● **제공된 항목**:
-----
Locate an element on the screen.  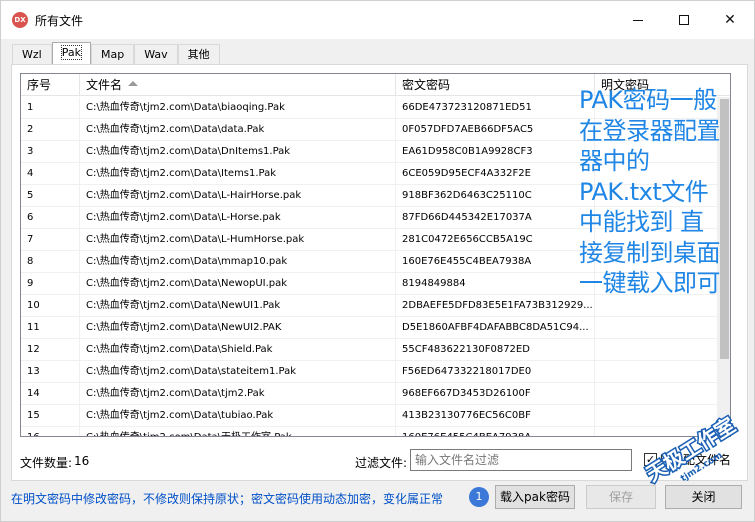
filter-label: 过滤文件: is located at coordinates (382, 463).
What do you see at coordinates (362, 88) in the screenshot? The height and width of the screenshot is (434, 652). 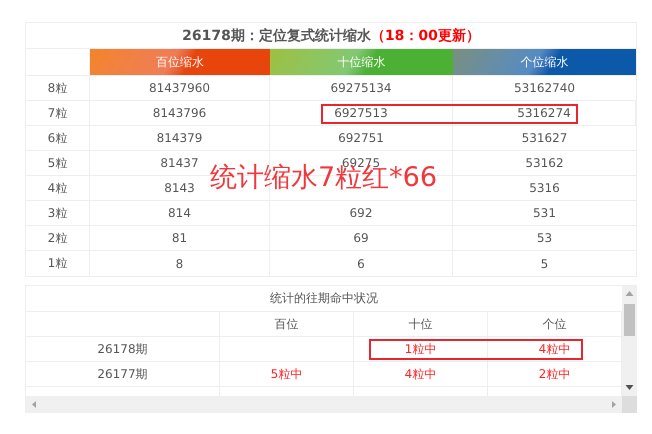 I see `table-cell: 69275134` at bounding box center [362, 88].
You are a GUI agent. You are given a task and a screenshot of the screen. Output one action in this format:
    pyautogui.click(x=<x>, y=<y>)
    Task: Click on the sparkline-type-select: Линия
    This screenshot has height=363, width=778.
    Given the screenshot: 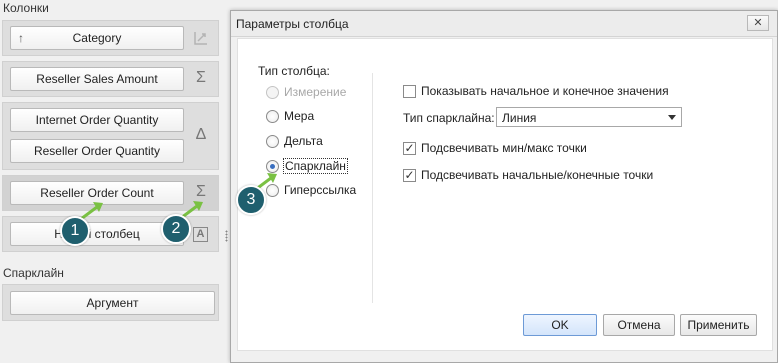 What is the action you would take?
    pyautogui.click(x=589, y=117)
    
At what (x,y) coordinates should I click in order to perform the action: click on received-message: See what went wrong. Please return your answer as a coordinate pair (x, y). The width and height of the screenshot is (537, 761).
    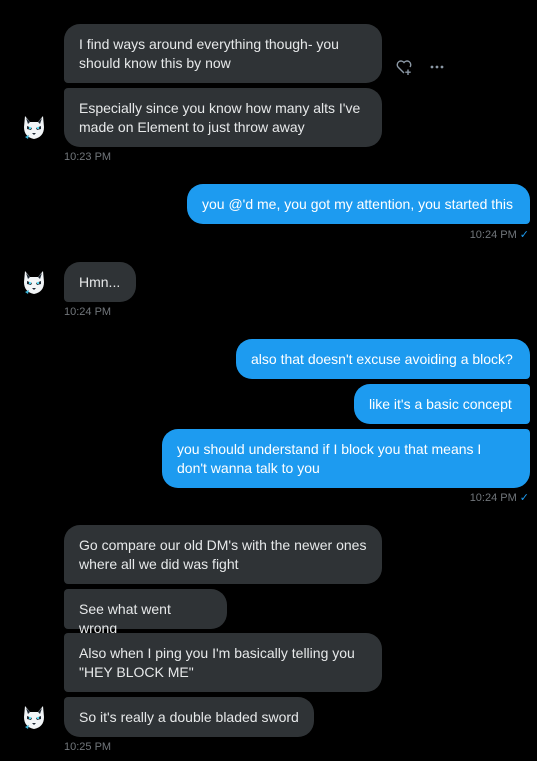
    Looking at the image, I should click on (146, 612).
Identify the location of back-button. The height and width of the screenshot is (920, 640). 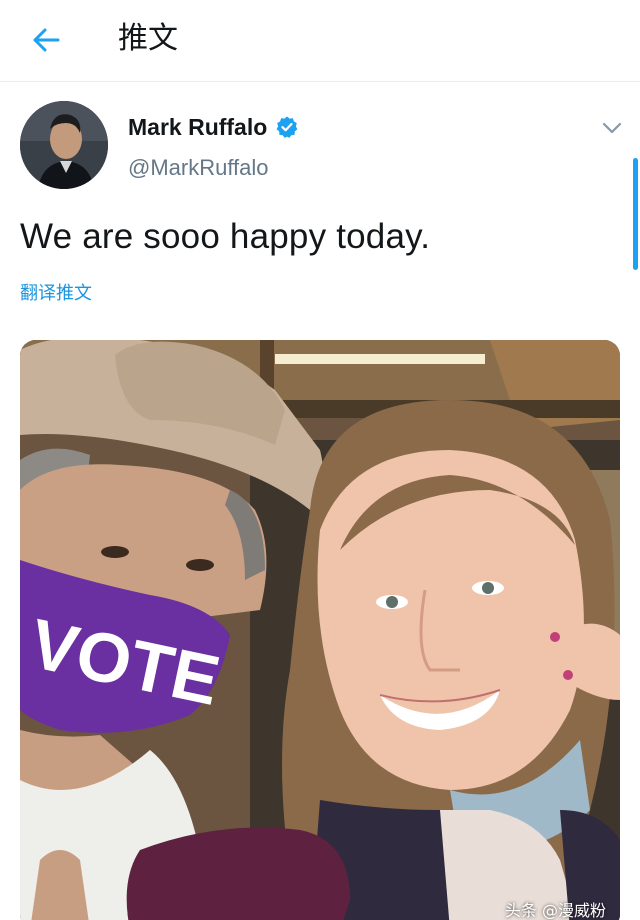
(46, 40).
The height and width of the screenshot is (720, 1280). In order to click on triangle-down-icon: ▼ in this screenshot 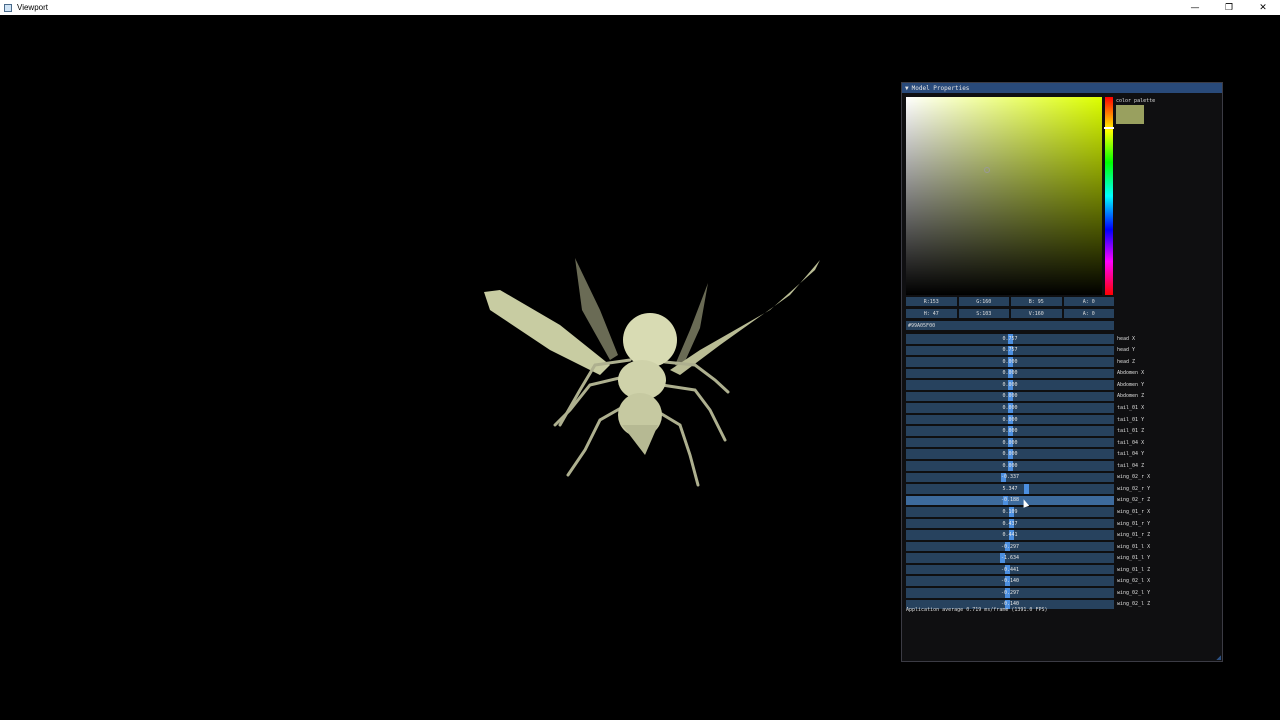, I will do `click(907, 88)`.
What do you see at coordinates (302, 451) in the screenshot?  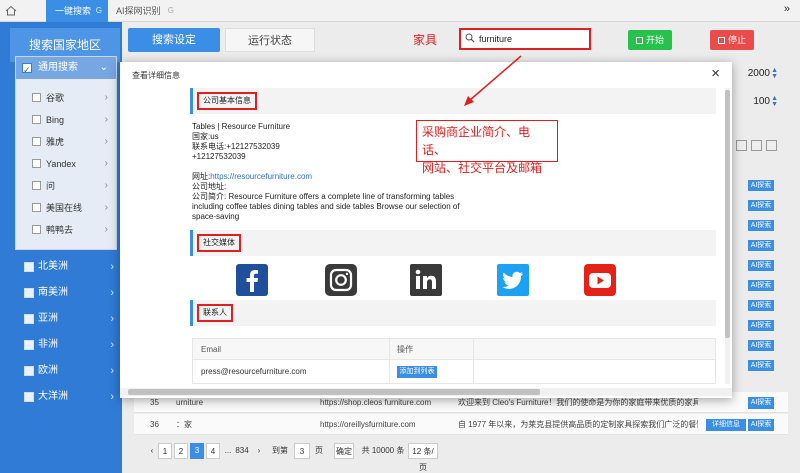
-----
● **문제 설명**: 위 항목에서 "You are a GUI"라는 문구가 있는 줄로 시작해 "This screenshot has"라는 문구가 있는 줄로 끝나는 부분을 두 줄 모두 포함해 한 글자도 바꾸지 말고 그대로 옮겨 적어 주세요.

● **작업 결과**:
You are a GUI agent. You are given a task and a screenshot of the screen. Output one action in this format:
    pyautogui.click(x=<x>, y=<y>)
    Task: Click on the sparkline-type-select: Линия
    This screenshot has height=363, width=778.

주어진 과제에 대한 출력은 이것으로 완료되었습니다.